Petra Ahne: Wölfe – Ein Portrait (Rezension)

Der Wolf ist zurück in unseren Breiten, und mit ihm und jedem gerissenen Schaf kehrt auch eine unbändige Urangst zurück, die ein Dickicht aus Vorurteilen, Aberglauben und Nichtwissen nährt: Die Furcht vor dem vermeintlich blutrünstigen Räuber, der im Rudel Menschenkinder zu Tode hetzt und Großmütter verspeist, hat sich über Jahrhunderte zu einer Obsession ausgewachsen, die einst zu seiner gnadenlosen Bejagung und Ausrottung führte. Doch stets weckte der Wolf auch die Sehnsüchte romantisch veranlagter Zeitgenossen und freiheitsliebender Außenseiter, die ihn mit seiner sprichwörtlichen, aber fantasierten ›Einsamkeit‹ zum Seelenverwandten erwählen. In ihrem klugen und feinfühligen Tierportrait nimmt Petra Ahne die kultur- und naturgeschichtliche Fährte des bernsteinäugigen Wanderers auf, durchstreift die Motivgeschichte von Rotkäppchen bis zum Werwolf, erkundet die ambivalente Beziehung zu seinem domestizierten Nachfahren, dem Hund, und sucht nach seinen Spuren in der heutigen Lausitz, wo Mensch und Wolf zusammenleben. Vorläufig. Denn die Frage nach dem Wolf ist die immer drängendere Frage danach, wie viel Natur und Wildnis der Mensch zu ertragen bereit ist.

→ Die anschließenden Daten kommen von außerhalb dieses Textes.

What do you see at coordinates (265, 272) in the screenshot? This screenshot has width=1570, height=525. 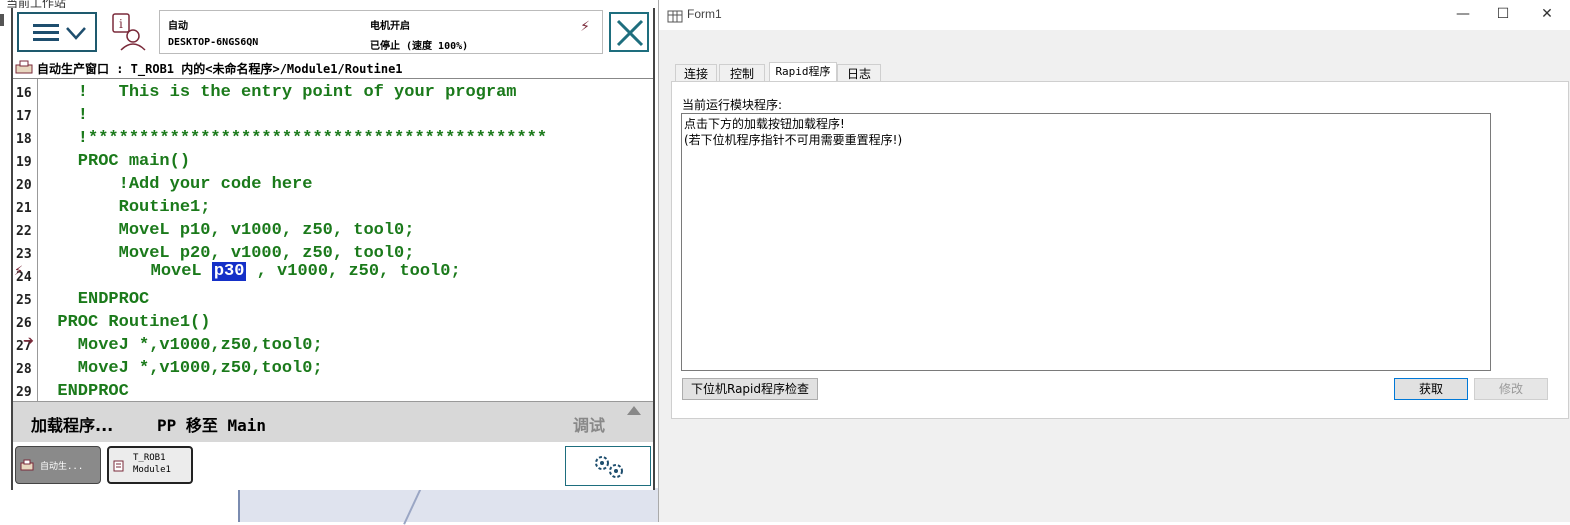 I see `code-line-24: MoveL p30 , v1000, z50, tool0;` at bounding box center [265, 272].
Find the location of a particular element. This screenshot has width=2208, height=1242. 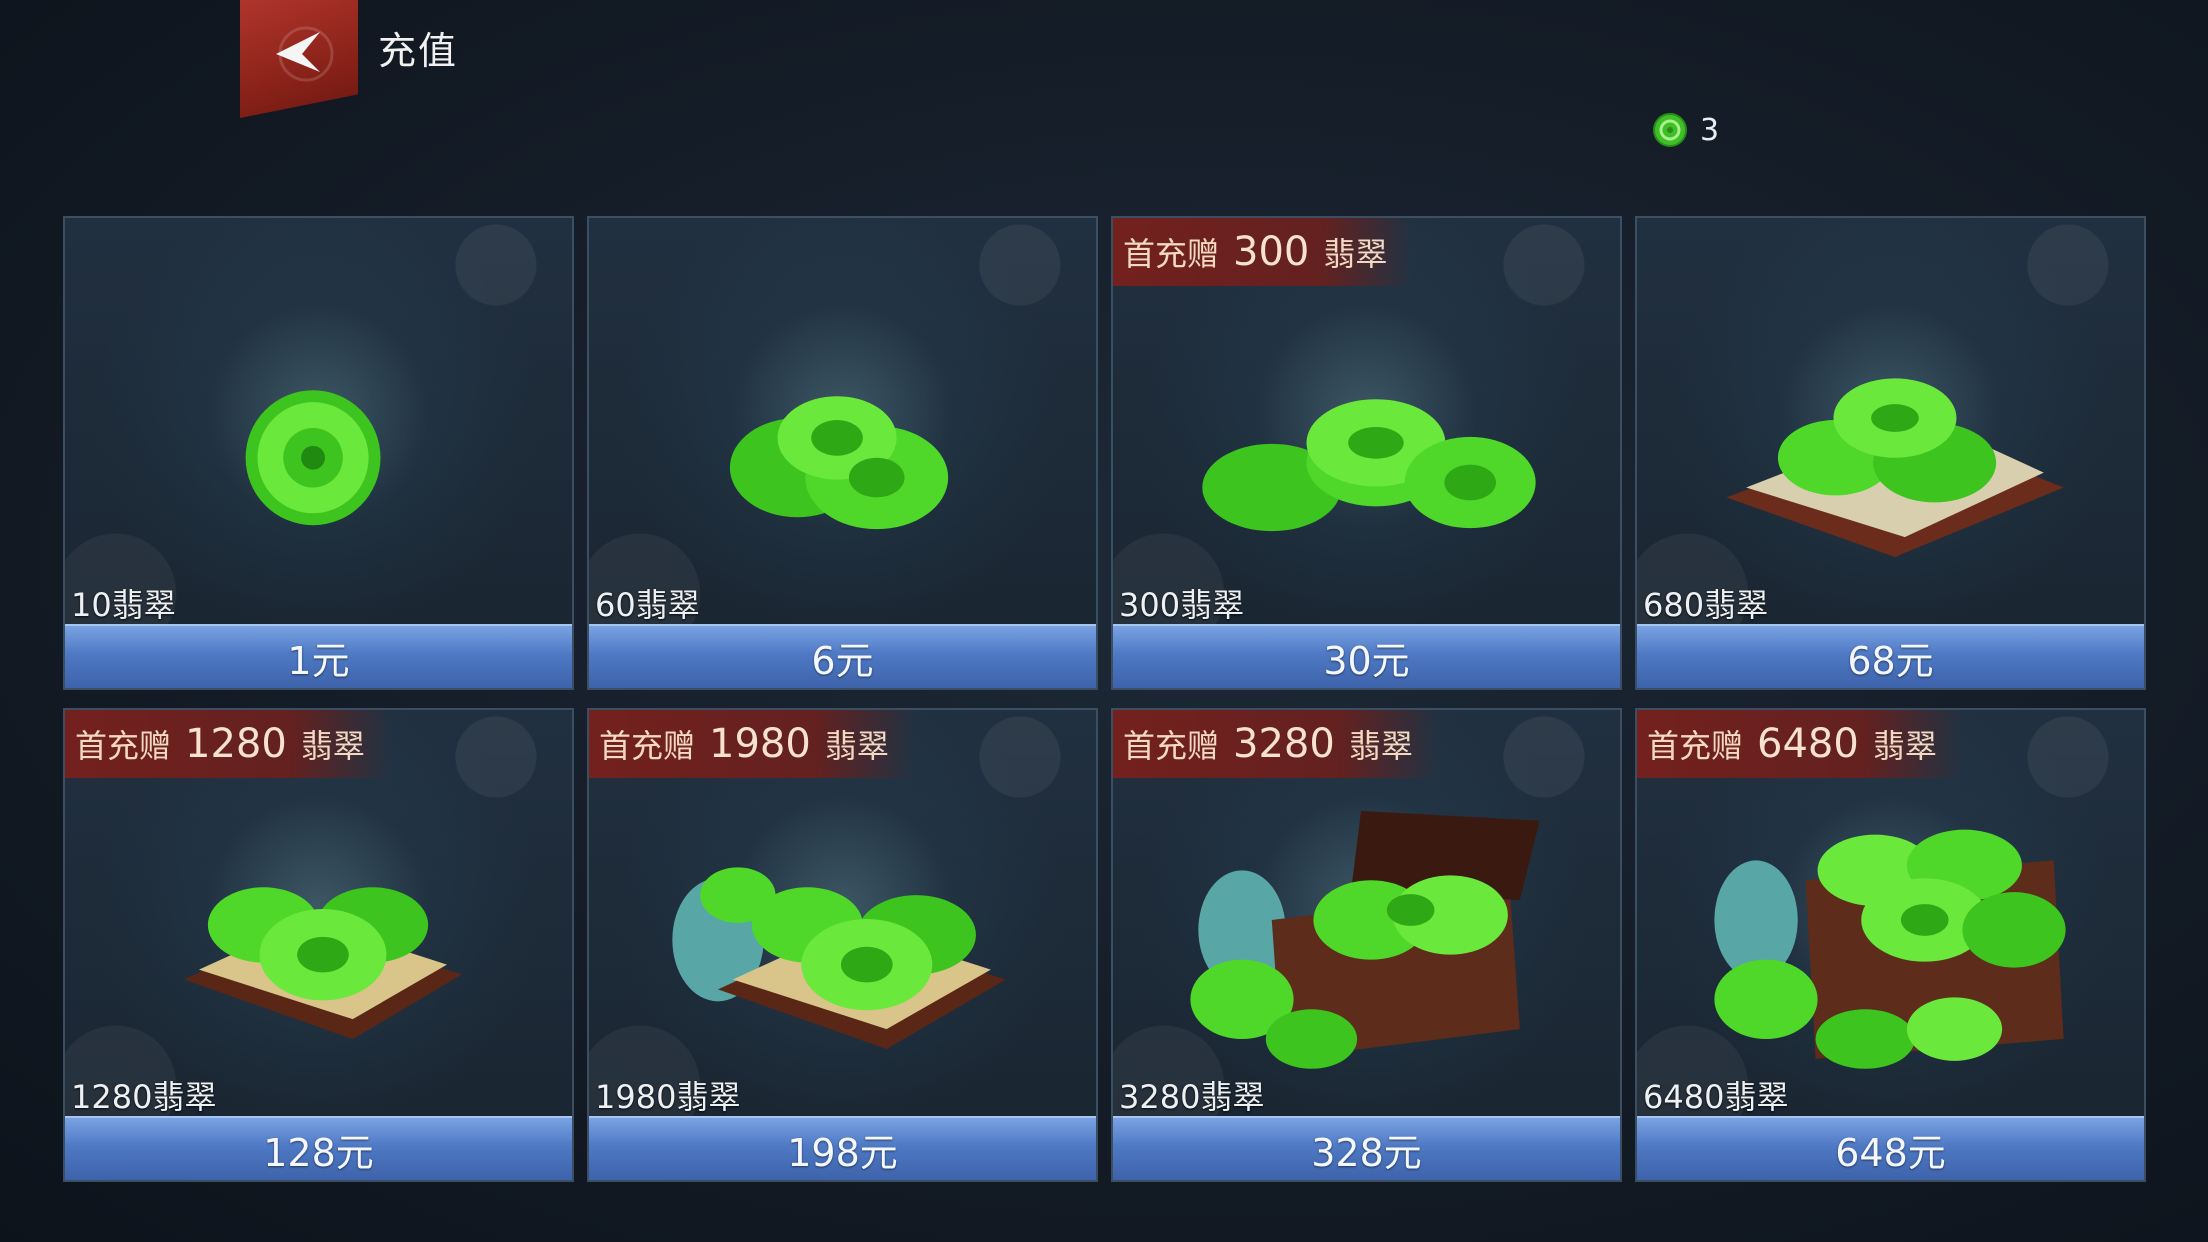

Bereits 2016 erschien Wölfe – Ein Portrait aus der „Naturkunden“-Reihe von Matthes & Seitz. In gewohnt ansprechender Aufmachung wirft Petra Ahne einen Blick auf das Verhältnis Mensch – Wolf in Literatur (Märchen) und Wissenschaft und berichtet von interessanten (und vielleicht auch etwas fragwürdigen) Experimenten aus der Wolfsforschung (vor allem Erick Zimen wird dabei oft und gerne und zu Recht zitiert). Dabei zeigt sie ein Bild eines Wesens, das bis in kurzer Zeit vollkommen missverstanden wurde. Bücher wie dieses und Aufklärung durch geschultes Personal sorgen nach und nach dafür, dass sich das Bild des Wolfs wandelt. Aber natürlich darf man nicht vergessen, dass es sich um ein wildes Tier handelt und dieses kann, unter Umständen, auch für den Mensch gefährlich werden. Aber Petra Ahne bemüht sich um einen neutralen Tonfall, der sich als Gewinn herausstellt.
Am Ende des Buchs werden, wie man es von der Reihe gewohnt ist einige Wolfs(unter)arten vorgestellt.
WÖLFE – EIN PORTRAIT ist eines der besseren Vertreter der NATURKUNDEN und jedem Wolfsfreund zu empfehlen. Ich habe mich auch ein bisschen an meine Kindheit erinnert gefühlt, denn die damalige Wolfsforschung lehrte noch die Bedeutung von Alphatier, Beta und Omega. Aber inzwischen ist man auf einem ganz anderen Stand. Nichts desto trotz ist es interessant wie man früher Wolfsforschung betrieben hat und auch davon berichtet Petra Ahne.